EDITORIAL, Transform: New Voices in Community Music, Issue 3, Nov. 2021

Catherine Birch

Lee Higgins

Birch, C. & Higgins, L. (2021) Editorial-Download PDF

We would like to welcome you all to the third issue of Transform, the ICCM’s open-access, online, peer-refereed journal for emerging scholars working in the field of community music. This issue comprises of six articles written by students engaged in community music masters’ programs across three countries, England, Ireland, and Canada. The issue begins with an article written by Rory Wells (York St John University) titled ‘Activist Music Education: Where is the Community?’ The article considers Juliet Hess’s framework for an activist music education for schools which is rooted in Freirean critical pedagogy and explores the similarities between community music and the ideas put forward by Hess. Rory suggests that there is a need for a more open and cooperative relationship between music education for social justice and community music concluding that a shift toward a greater reciprocal and horizontal relationship could mitigate the danger of music education subsuming community music’s work and consequently help to build better networks of solidarity and mutual aid between the fields.

Our second article, ‘Exploring Best Practices in Online Community Music’, is written by Elizabeth Hewitt (University of Limerick) and sets out to explore best practices in online community music as a result of the COVID-19 pandemic. The study was undertaken in the first few months of the pandemic exploring issues of language, accessibility, and community music values as applied to an online setting. Elizabeth’s interviews with community music practitioners who moved their projects online helps connect the ideas to contemporary practice. Locating her work within the field of community singing, our third article, Emily Steer’s ‘Creating Queer Choral Community’ (Wilfrid Laurier University) explores the history of the queer choral movement and seeks to examine the impacts of participating in an LGBTQ+ community choir both on the choir’s membership and on the wider community. Using a ‘mixed methods grounded theory approach’, Emily developed a theory of queer choral musicking, which models the unique space created by a queer choir and transformative power this can have in a community.

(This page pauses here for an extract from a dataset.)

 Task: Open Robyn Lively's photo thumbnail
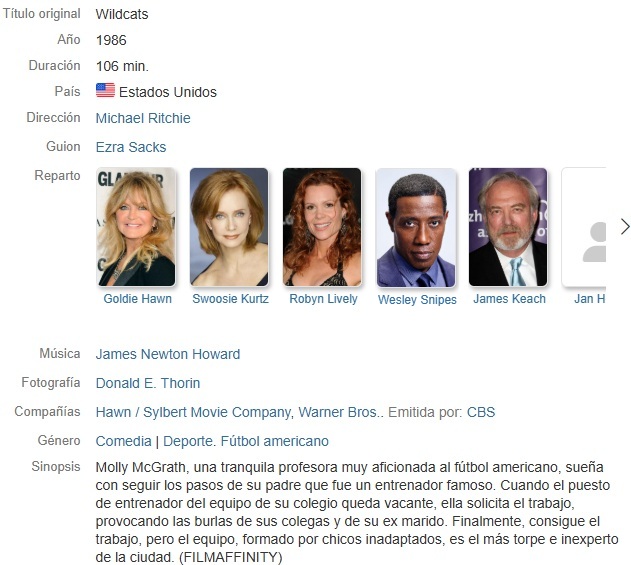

Emily Lawler (York St John University) is our fourth author and presents an examination of the notion of ‘transformation’ through the liminoidity of community music. Emily tells us that the ideas associated with liminality were initially developed by anthropologist Arnold van Gennep in 1909 and has since been fruitfully applied to a broad spectrum of scholarship, perhaps most notable by Victor Turner who invented the term “liminoid” to depict liminal-like occurrences of transitional ambiguity within the context of more modern society. Emily suggests that community music activity might be understood to typify liminoid phenomena as liminoid events subvert the normative social structures of society and subsequently hold transformative potential. Emily concludes her article by implying that community music is still, to some extent, confined within the constraints of, and is therefore dependent upon, the very norm that it critiques.

Kate Daly (University of Limerick), continues a previous theme within this issue with an article focused toward community music online activity during the Covid-19 pandemic. Through interviews with the the Lismorahaun Singers choir, she explores themes related to feelings of connection, musical sustenance, and fulfilment. Kate highlights the importance the participants placed upon seeing familiar faces and singing familiar songs and how this maintained the group’s norms and created social capital. Our final article, ‘Rocking Reconciliation: Karen Zoid’s Model of Reconciliation for a Post-Apartheid Generation’ is written by Lorinda van Wyk (Wilfrid Laurier University) and has its focus upon the post-Apartheid reconciliation process within South Africa. Highlighting the work of popular musician Karen Zoid, Lorinda suggests that Zoid has had some success in bridging gaps between groups in South Africa, consequently helping the promotion of inclusivity in music performance stage and potentially offering models for cooperation.

We would like to thank Kathleen Turner and Lee Willingham for supporting this process and all the authors for their ability to both respond to critique and hit the deadlines. Thanks also to Fran Garry for uploading the articles. We hope you enjoy reading the articles as much as we have.